GIVEN PROBLEM: Reproduce the data below verbatim, everything from the line containing "Task: Click the w/ 32-dim converter row label" down to the line containing "Action: (x=913, y=604)", with both of those lines included.

(Records from a collection)
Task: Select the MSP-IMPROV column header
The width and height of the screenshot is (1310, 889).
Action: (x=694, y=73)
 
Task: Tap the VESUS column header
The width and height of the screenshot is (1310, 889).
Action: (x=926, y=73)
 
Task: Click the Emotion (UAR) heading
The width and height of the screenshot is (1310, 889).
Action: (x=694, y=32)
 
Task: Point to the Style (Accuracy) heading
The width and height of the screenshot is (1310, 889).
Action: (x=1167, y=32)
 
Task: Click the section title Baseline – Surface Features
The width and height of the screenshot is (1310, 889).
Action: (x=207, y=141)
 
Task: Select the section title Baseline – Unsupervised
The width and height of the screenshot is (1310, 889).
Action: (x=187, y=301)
...
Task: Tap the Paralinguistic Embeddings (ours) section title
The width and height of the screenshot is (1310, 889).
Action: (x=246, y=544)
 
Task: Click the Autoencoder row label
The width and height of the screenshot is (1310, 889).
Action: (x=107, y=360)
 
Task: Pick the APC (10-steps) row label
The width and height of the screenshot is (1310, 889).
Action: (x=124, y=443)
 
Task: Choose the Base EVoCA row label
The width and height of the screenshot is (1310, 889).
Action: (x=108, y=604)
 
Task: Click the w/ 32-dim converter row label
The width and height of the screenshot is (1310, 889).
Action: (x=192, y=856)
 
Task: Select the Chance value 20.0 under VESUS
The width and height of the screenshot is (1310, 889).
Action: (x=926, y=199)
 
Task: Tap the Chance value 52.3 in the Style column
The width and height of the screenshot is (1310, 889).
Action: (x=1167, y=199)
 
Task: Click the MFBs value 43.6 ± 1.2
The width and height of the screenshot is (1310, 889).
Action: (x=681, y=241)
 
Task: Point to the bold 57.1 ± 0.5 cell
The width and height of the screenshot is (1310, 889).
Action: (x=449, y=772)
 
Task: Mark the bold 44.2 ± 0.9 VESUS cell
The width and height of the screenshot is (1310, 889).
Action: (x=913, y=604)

RIGHT ANSWER:
Task: Click the w/ 32-dim converter row label
The width and height of the screenshot is (1310, 889).
Action: (x=192, y=856)
 
Task: Select the Chance value 20.0 under VESUS
The width and height of the screenshot is (1310, 889).
Action: (x=926, y=199)
 
Task: Tap the Chance value 52.3 in the Style column
The width and height of the screenshot is (1310, 889).
Action: (x=1167, y=199)
 
Task: Click the MFBs value 43.6 ± 1.2
The width and height of the screenshot is (1310, 889).
Action: (x=681, y=241)
 
Task: Point to the bold 57.1 ± 0.5 cell
The width and height of the screenshot is (1310, 889).
Action: (x=449, y=772)
 
Task: Mark the bold 44.2 ± 0.9 VESUS cell
The width and height of the screenshot is (1310, 889).
Action: (x=913, y=604)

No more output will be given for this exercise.